Предшествующее развитие естественных наук дало нам несколько хорошо разработанных категорий. Среди них самыми привычными и шире всего распространенными были категории «вещи», «свойства» и «процесса». Когда начали изучать деятельность, то прежде всего — и это было совершенно естественно — постарались применить именно эти категории. Но результатом было лишь множество парадоксов и затруднений разного рода.

Например, «вещь» всегда локализована в определенном месте. А где локализована деятельность? До сих пор все попытки найти ей место где-то вокруг человека или в человеке заканчивались неудачами. В конце концов они заставили поставить вопрос: а имеет ли вообще деятельность локализацию в таком же смысле, как ее имеют «вещи»?

«Вещь» состоит из частей и в каждый момент времени представлена всеми частями; с этой точки зрения она совершенно однородна. А из каких частей состоит деятельность, и можно ли эти части пространственно суммировать в одно целое? До сих пор ответ получался только отрицательным, и это привело к утверждениям, что деятельность есть «процесс».

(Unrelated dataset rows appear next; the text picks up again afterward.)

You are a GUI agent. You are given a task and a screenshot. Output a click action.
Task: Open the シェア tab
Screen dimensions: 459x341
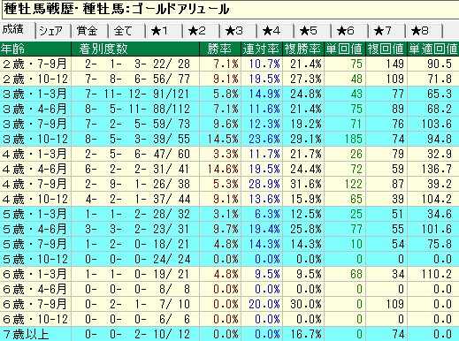[x=54, y=31]

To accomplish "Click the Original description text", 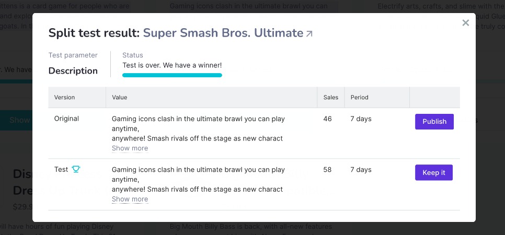I will pos(198,128).
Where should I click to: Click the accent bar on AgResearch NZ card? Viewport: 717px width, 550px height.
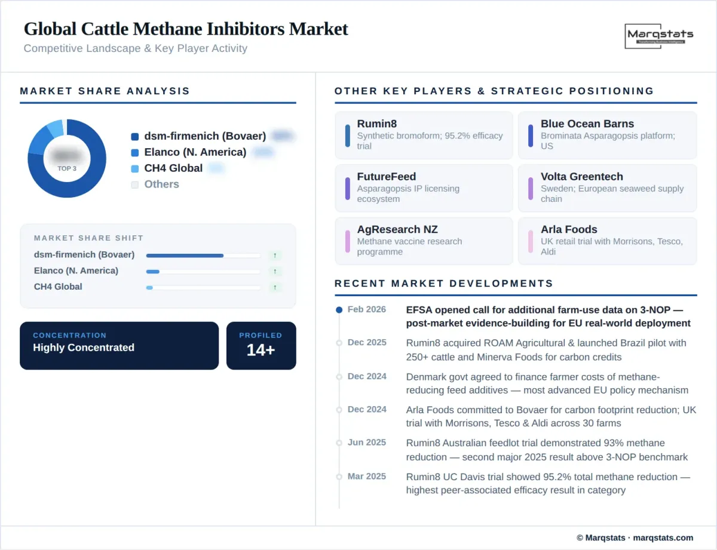[348, 241]
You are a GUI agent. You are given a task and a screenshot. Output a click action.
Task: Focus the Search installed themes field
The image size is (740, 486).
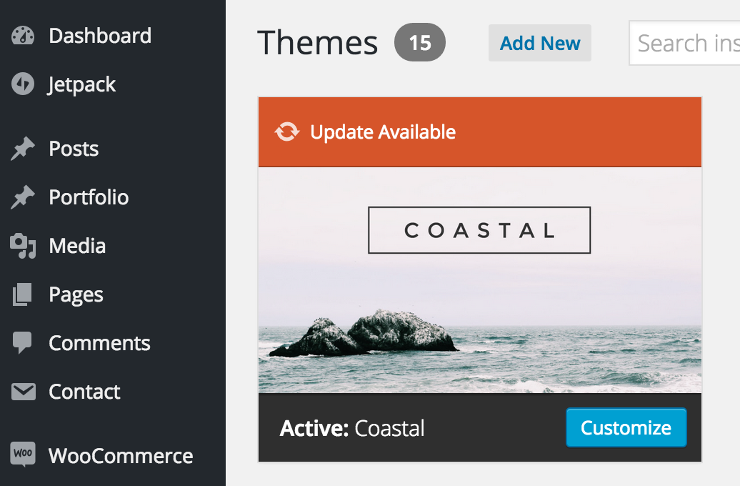(684, 43)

Но и такое решение оказалось неудовлетворительным. Мы говорим о «процессе», когда рассматриваем изменение какого-либо объекта и можем выразить его в последовательности «состояний» объекта. Это значит, что каждая характеристика в этой последовательности относится к объекту в целом, а между собой они связаны особым отношением «во времени» (схема 1). Это значит также, что в каждом состоянии объект представлен одновременно и в целом, и как бы одной своей частью, эти части могут особым образом собираться в целое, а это в свою очередь дает основание для того, чтобы по определенной, уже отработанной человечеством логике связывать между собой характеристики различных состояний объекта, находить «законы изменения» его и выражать их в функциональных зависимостях разного рода24.




Схема 1

Эта логика оказалась неприменимой к деятельности. Постоянное превращение «сукцессивного», т.е. развернутого и протекающего во времени процесса, в «симультанное», т.е. происходящее в полной своей структуре одномоментно, — факт, давно зафиксированный в самых разных исследованиях психической деятельности человека. Он привел исследователей к мысли, что в так называемом сукцессивном процессе в каждый момент времени осуществляется не вся структура изучаемого целого, а только часть ее, причем в различные моменты времени — функционально разные части.

Д
еятельность, взятая в своей объектной целостности, выступила как «размытая» во времени: разные ее части и элементы реализуются в разное время и вместе с тем между ними существуют такие связи и зависимости, которые (благодаря каким-то специфическим механизмам) действуют все это время и объединяют все элементы в одну целостную структуру, чего не было в процессах изменения элементарных объектов. В самом абстрактном виде это представление изображено на схеме 2. Ниже штрихпунктирной черты на ней представлена та картина, которая получается, когда мы рассматриваем реализацию изучаемого объекта как «процесса», не учитывая функциональных связей и зависимостей между нумерованными элементами. Выше штрихпунктирной черты изображен сам объект с теми функциональными связями и зависимостями (двойные черточки), которые существуют между его элементами.


Схема 2


Сравнение этих двух изображений помогает понять, почему на основе категории «процесса» никогда не удавалось объяснить, каким образом человек действует, как он использует свои прошлые продукты в качестве средств новой деятельности, как он объединяет в одной актуальной структуре «прошлое», «настоящее» и «будущее»25.

Все эти, а также многие другие парадоксы и затруднения, которые мы здесь не можем обсуждать, привели постепенно к пониманию того, что деятельность является объектом совершенно особого категориального типа, объектом, к которому нельзя применить ни логику «вещи-свойства», ни логику «процесса». Огрубляя, можно сказать, что в какой-то момент человечество оказалось в положении, описанном Ст.Лемом в «Солярисе»: оно не только не знало, что такое деятельность, но и не знало, какими средствами это можно узнать.